Survex is free and open-source cave surveying software, licensed under the GNU GPL. It is designed to be portable and can be run on a variety of platforms, including Microsoft Windows, Mac OS X, and Unix-like. Survex is actively developing into a complete cave visualization package.

Centreline data is entered using plain-text files, which are processed by "Cavern". The text files contain a hierarchy of cave surveys, each of which consists of a list of survey legs, which join survey stations. This program calculates the real world coordinates of survey stations, taking into account loop closure errors using least-squares minimization. This processed data can then be visualised using a GUI front end called Aven.
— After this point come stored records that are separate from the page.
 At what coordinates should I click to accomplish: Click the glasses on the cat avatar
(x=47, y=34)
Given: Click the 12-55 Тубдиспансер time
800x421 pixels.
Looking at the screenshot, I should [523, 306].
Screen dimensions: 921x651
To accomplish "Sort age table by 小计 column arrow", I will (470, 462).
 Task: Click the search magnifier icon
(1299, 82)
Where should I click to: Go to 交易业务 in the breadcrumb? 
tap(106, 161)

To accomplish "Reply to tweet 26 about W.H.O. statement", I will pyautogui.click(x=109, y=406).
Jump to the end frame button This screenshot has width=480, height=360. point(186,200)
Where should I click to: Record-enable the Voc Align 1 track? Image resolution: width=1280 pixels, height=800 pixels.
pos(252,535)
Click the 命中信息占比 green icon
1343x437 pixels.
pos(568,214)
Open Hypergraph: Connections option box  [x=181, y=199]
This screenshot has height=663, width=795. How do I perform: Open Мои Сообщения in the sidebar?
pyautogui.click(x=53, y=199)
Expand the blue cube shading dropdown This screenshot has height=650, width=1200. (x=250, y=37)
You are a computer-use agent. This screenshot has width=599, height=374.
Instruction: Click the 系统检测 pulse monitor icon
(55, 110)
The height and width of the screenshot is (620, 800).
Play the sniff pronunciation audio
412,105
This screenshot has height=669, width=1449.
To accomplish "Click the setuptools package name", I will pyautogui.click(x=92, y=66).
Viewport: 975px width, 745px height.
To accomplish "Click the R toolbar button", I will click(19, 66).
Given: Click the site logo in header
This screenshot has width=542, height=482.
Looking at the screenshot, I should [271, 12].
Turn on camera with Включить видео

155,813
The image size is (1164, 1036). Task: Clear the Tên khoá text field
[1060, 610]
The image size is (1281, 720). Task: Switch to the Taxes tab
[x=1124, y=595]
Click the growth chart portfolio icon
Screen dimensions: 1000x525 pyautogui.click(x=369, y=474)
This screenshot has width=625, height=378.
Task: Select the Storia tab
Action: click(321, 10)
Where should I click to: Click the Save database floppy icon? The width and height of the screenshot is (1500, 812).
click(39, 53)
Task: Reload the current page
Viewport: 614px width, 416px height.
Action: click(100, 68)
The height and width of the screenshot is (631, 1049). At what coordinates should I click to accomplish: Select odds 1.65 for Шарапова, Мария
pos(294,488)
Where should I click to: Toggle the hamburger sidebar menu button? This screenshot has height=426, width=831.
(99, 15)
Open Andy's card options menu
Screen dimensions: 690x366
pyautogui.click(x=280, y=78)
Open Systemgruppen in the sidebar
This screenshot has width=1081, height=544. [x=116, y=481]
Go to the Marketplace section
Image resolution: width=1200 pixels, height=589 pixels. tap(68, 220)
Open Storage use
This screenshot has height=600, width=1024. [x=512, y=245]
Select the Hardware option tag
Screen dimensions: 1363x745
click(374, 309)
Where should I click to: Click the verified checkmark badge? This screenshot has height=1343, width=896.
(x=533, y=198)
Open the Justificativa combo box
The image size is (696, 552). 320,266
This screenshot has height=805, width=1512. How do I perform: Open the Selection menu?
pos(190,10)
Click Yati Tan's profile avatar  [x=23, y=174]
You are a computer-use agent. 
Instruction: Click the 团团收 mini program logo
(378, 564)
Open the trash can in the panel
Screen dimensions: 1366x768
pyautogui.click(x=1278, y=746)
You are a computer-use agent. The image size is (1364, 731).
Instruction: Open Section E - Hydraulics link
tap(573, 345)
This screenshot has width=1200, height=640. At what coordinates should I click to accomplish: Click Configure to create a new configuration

Survex has no arbitrary limits, and so is particularly good for large complicated cave systems or multiple related cave systems.

Survex was started in 1990 by Olly Betts and Wookey, and more recently Mark Shinwell has developed "Aven". Like most cave surveying software, the motivation for its creation arose from a particular surveying project – Cambridge University Caving Club's explorations in Austria.

Survex is currently being used in many large-scale survey projects, across the world, for example: UK – Ease Gill Caverns
Ogof Draenen,
Spain – Picos de Europa,
China,
Austria – Dachstein, Totes Gerbirge,
Indonesia,
Mulu

==Software that uses Survex==
CaveWhere uses cavern, a program in the Survex package, for loop closure and positioning survey stations to geographical coordinates.